Lines from the one with "Where should I click to: Open" up to and including the one with "Viewport: 868px width, 414px height." are to be copied exactly from the records below, without their pictures.

----

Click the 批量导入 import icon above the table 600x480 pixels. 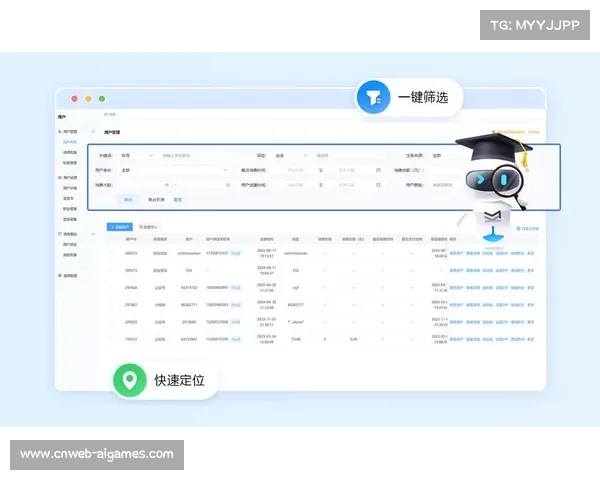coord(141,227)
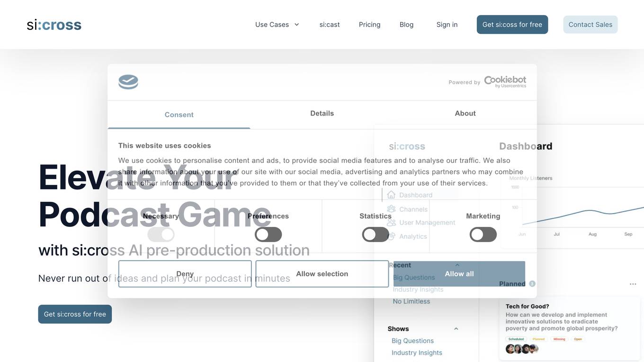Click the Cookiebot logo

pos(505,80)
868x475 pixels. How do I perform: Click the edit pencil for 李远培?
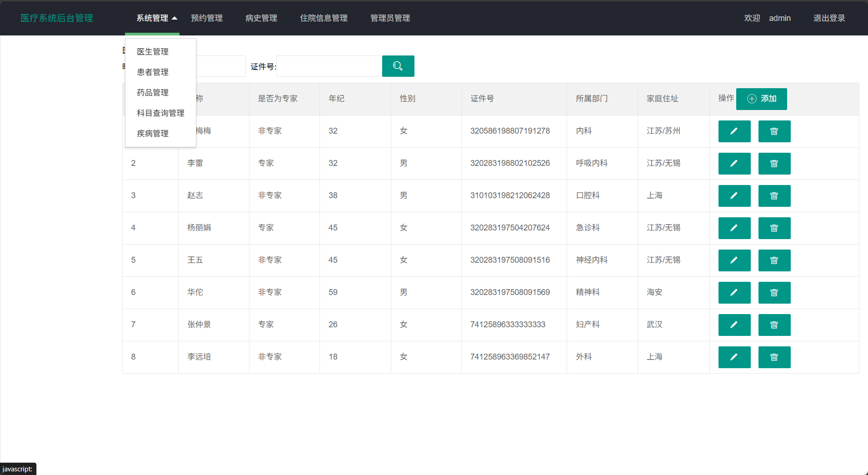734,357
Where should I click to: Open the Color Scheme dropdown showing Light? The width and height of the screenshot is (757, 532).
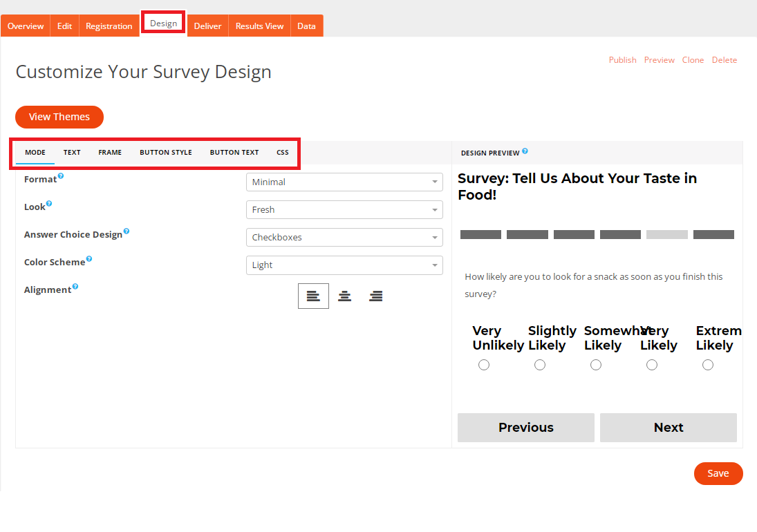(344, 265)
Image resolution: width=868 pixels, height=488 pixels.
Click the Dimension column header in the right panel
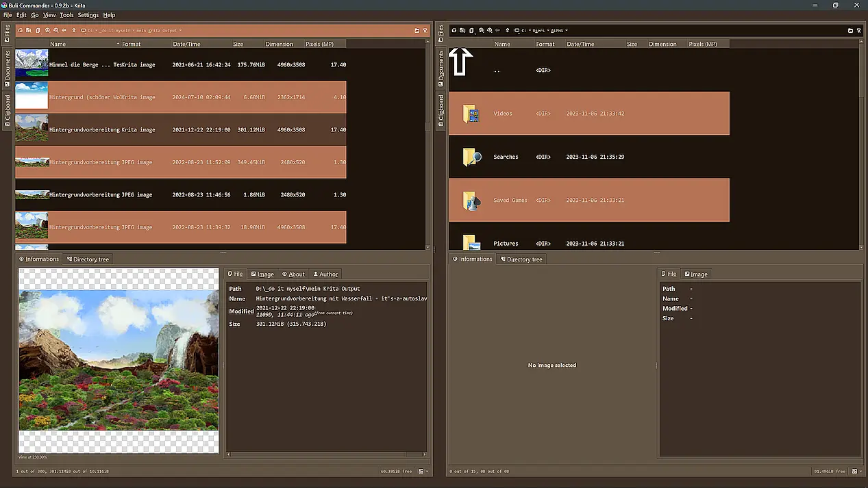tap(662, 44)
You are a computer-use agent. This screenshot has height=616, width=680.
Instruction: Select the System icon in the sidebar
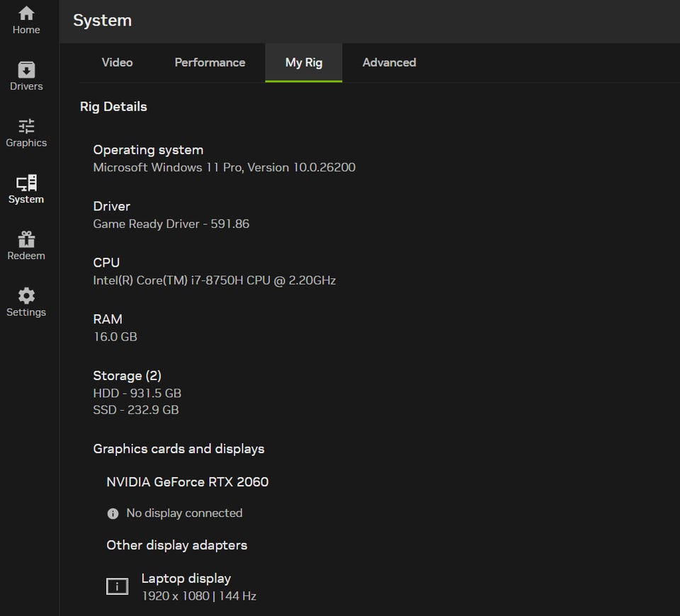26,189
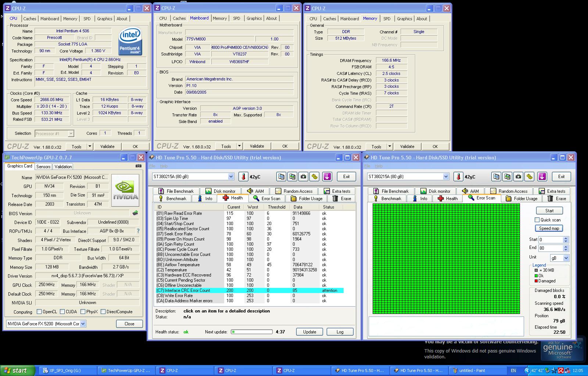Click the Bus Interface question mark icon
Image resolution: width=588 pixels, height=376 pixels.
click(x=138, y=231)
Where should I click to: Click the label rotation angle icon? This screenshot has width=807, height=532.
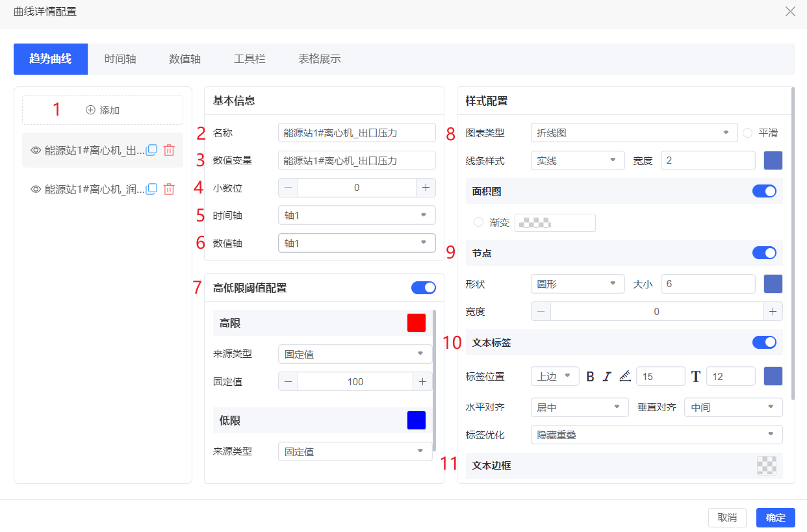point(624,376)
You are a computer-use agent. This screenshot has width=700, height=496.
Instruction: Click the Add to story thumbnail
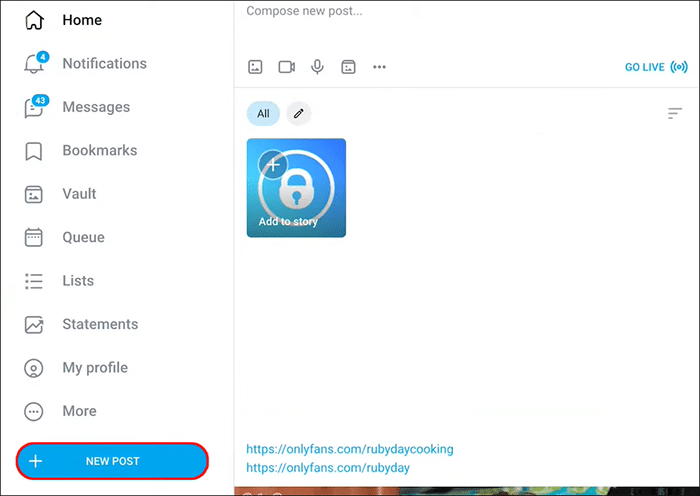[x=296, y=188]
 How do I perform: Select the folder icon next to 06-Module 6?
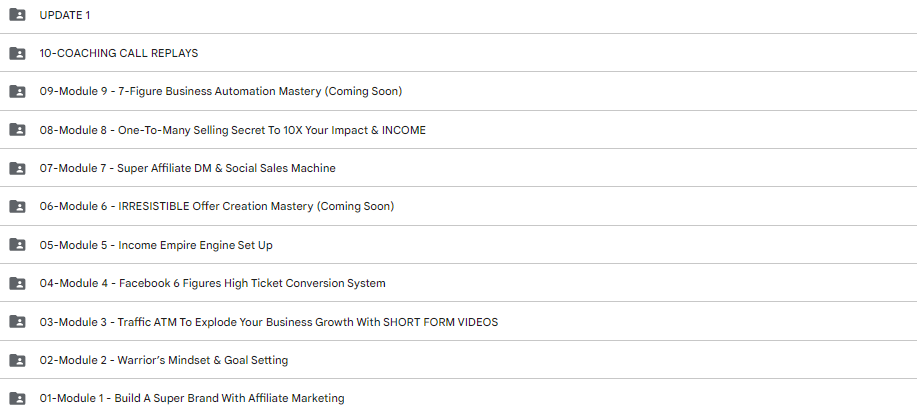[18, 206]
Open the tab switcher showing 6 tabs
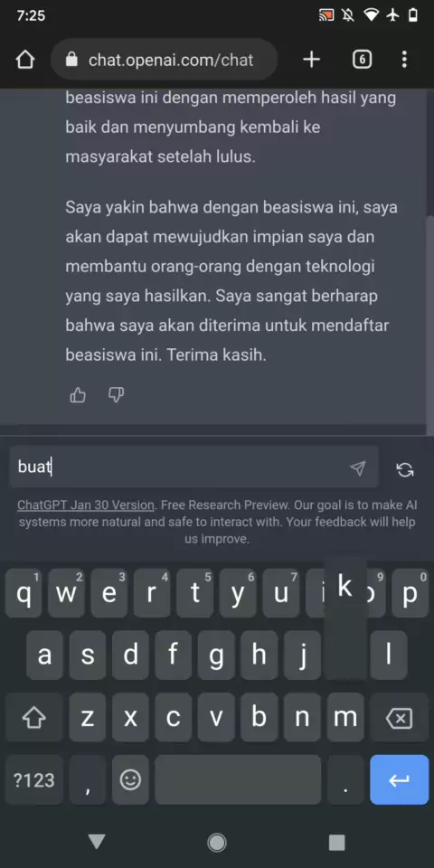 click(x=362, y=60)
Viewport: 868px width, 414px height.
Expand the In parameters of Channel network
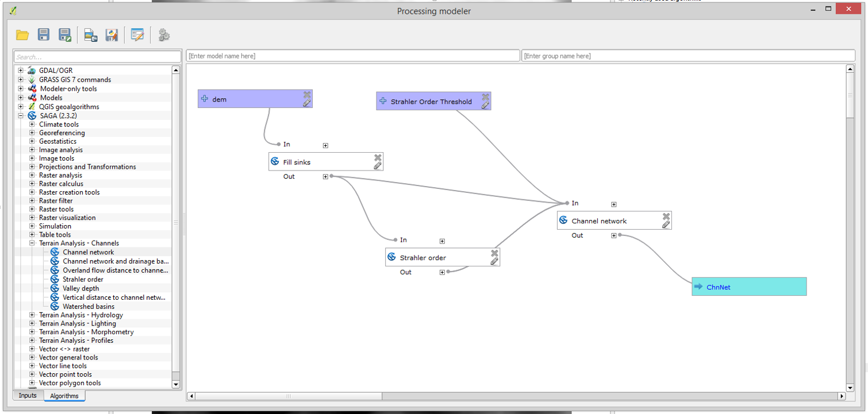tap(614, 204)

----

- [RESPONSE TO THIS EXERCISE]:
Where should I click to: Open the Color Scheme dropdown showing Light? The width and height of the screenshot is (757, 532).
(344, 265)
Image resolution: width=868 pixels, height=488 pixels.
Click the Dimension column header in the right panel
tap(662, 44)
You are a computer-use agent. This screenshot has height=616, width=680.
Instruction: Select the System icon in the sidebar
26,189
Click the Bus Interface question mark icon
Image resolution: width=588 pixels, height=376 pixels.
click(x=138, y=231)
Where should I click to: Click the label rotation angle icon? This screenshot has width=807, height=532.
point(624,376)
You are a computer-use agent. This screenshot has width=700, height=496.
Instruction: Click the Add to story thumbnail
[x=296, y=188]
 How do I perform: Select the folder icon next to 06-Module 6?
[18, 206]
Open the tab switcher showing 6 tabs
 click(x=362, y=60)
Viewport: 868px width, 414px height.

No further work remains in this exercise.